One of the unique potential benefits of histotripsy has been shown to stimulate a potent local and subsequent systemic immune which facilitates a tumor-specific abscopal response in preclinical animal tumor models [Citation39] and potentially in the Phase I liver cancer human trial. In animals, the systemic, presumably tumor-specific immune response can result in systemic antitumor effects, observable by demonstrated regression of the residual tumor, even if untreated by M-HIFU. Furthermore, local tumor treatment would also result in the reduction of distant metastases, and finally, the local immune response, generally converting a ‘cold’ tumor to a ‘hot’ tumor would result in the enhancement of current conventional immunotherapy strategies, such as enhancing immune checkpoint blockade. Even though the current immunological mechanisms have not been completely delineated, the global treatment effect beyond the local tumor ablation appears to bring additional systemic antitumor benefits and these are likely to result in improved clinical outcomes for cancer patients. Preclinical studies combining systemic immune therapy appearing promising, but clinical studies of systemic immune therapy, including novel combination have been complicated by systemic toxicities. One potential alternative is combining histotripsy with intratumorally immunotherapy, which has been demonstrated in preclinical models and may be testing in future clinical studies.

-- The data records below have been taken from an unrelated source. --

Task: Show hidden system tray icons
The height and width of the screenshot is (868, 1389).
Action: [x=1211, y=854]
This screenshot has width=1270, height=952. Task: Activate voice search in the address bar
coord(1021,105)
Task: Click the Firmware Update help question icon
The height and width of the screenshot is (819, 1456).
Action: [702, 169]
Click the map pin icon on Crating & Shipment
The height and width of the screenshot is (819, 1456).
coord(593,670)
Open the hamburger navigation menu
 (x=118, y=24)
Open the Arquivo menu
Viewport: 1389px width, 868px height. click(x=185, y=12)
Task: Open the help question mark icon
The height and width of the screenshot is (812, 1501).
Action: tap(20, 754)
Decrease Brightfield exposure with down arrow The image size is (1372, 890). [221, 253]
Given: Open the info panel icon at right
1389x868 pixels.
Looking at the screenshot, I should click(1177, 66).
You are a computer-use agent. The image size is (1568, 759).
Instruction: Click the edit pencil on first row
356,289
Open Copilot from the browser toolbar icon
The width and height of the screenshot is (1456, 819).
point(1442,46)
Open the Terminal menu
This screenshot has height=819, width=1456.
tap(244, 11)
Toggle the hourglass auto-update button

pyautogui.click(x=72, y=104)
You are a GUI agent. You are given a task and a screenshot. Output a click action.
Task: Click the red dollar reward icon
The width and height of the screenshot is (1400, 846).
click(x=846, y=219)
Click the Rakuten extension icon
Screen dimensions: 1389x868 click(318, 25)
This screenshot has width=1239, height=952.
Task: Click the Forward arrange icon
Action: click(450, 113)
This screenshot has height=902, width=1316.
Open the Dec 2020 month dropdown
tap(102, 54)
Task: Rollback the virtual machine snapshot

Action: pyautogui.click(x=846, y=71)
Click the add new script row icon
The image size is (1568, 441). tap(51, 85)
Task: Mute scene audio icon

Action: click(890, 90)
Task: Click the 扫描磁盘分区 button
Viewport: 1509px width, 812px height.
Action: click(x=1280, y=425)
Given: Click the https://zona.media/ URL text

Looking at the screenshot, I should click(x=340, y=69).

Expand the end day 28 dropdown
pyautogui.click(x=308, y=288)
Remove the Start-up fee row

A promising alternative is to combine intratumorally histotripsy and immunotherapy using microcatheter-placed devices to delivery intratumoral histotripsy immunotherapy.

Although considered a form of hyperthermia in the past, the current technologies delivering high-intensity focused ultrasound in a non-thermal formal has offered promise in both preclinical and clinical studies. This promise results from both improved local ablation outcomes, but also promising immunologic features that can be leveraged to extend the emerging promise of cancer immunotherapy and ongoing technical advances will continue to be tested. As ongoing research continues, greater progress will be made in comparing and contrasting results if all investigators will continue to report not only the parameters of the delivery energy but also details of preclinical models to enable analysis of the immune responses. Critically, as clinical responses and immune analysis of patients undergoing histotripsy treatment are observed, opportunities to optimize clinical responses to histotripsy alone and in combination with conventional and experimental therapies will emerge. A systemic and methodical approach to clearly defining protocols and reporting results will enhance our ability to optimize application and scheduling in M-HIFU in the context of multi-modality care of cancer.

Disclosure statement

HKL is co-founder and equity holder in SONOKINE Bioscience, YZ is a co-founder and equity holder in SONOKINE Bioscience, XJ is a co-founder and equity holder in SONOKINE Bioscience, PZ is an equity holder in SONOKINE Bioscience.

Data availability statement

Raw data were generated at Duke University and North Carolina State University. Derived data supporting the findings of this study are available from the corresponding author [HKL] on request.

Additional information

Funding

The author(s) reported there is no funding associated with the work featured in this article.